* [Text segment]
--- Begin ---

By now we are all used to the outcry that accompanies every change to Facebook. There are a few moments of complete outrage with threats to leave Facebook and hang out with that one guy on MySpace or informative status updates telling us to how to navigate the byzantine settings in order to opt out of things like Facebook telling people where we just took a dump without our approval. In the end, though, everything stays the same (for a graphical description of this phenomenon, see the fantastic Oatmeal state of the Internet comic). We don’t quit Facebook because, well, everyone else is on it.
And, sure, it’s part of the deal to have our privacy invaded by Facebook or Google: we get free stuff in exchange for our data being mined, that’s why it’s free. And also, there is the sense that a lot of the information we share or data we give advertisers are things that we are willing to share. The reason social networking has become such an integral part of our lives is that ostensibly we want to broadcast certain things. Be they the bands we like, the books we read, the things we find interesting (and, by extension, make us interesting), we want to cultivate the perception of us that the world should have. No more bad photographs, no more embarrassing records amongst our collection. Our social avatars are our ideal selves.

--- End ---

* [Supplied information]
--- Begin ---

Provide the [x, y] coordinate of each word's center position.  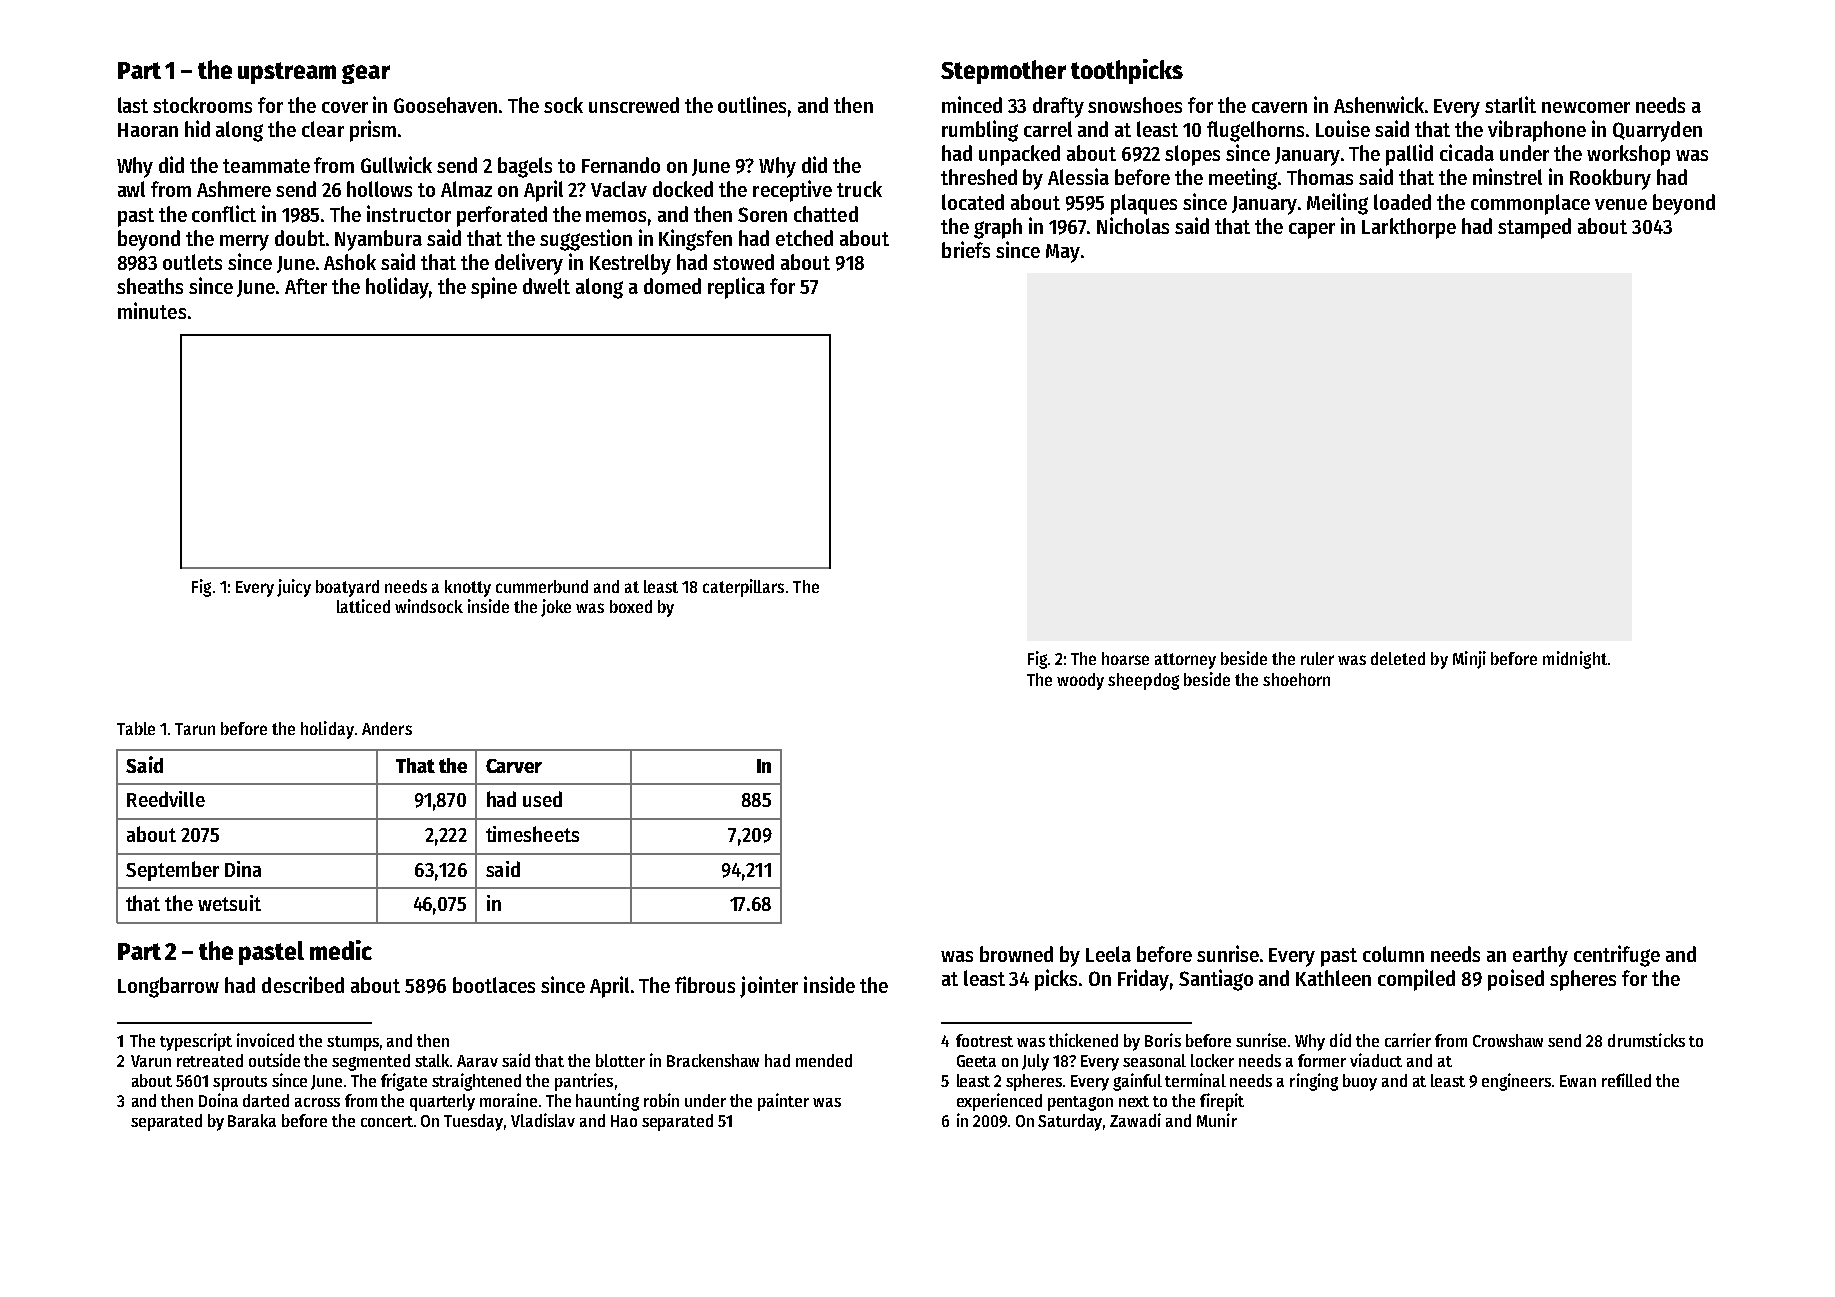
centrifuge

--- End ---

* [Exercise aim] Please reproduce, word for word, the stretch of the Facebook privacy text from "And, sure, it’s" through "our ideal selves.".

* [Full output]
And, sure, it’s part of the deal to have our privacy invaded by Facebook or Google: we get free stuff in exchange for our data being mined, that’s why it’s free. And also, there is the sense that a lot of the information we share or data we give advertisers are things that we are willing to share. The reason social networking has become such an integral part of our lives is that ostensibly we want to broadcast certain things. Be they the bands we like, the books we read, the things we find interesting (and, by extension, make us interesting), we want to cultivate the perception of us that the world should have. No more bad photographs, no more embarrassing records amongst our collection. Our social avatars are our ideal selves.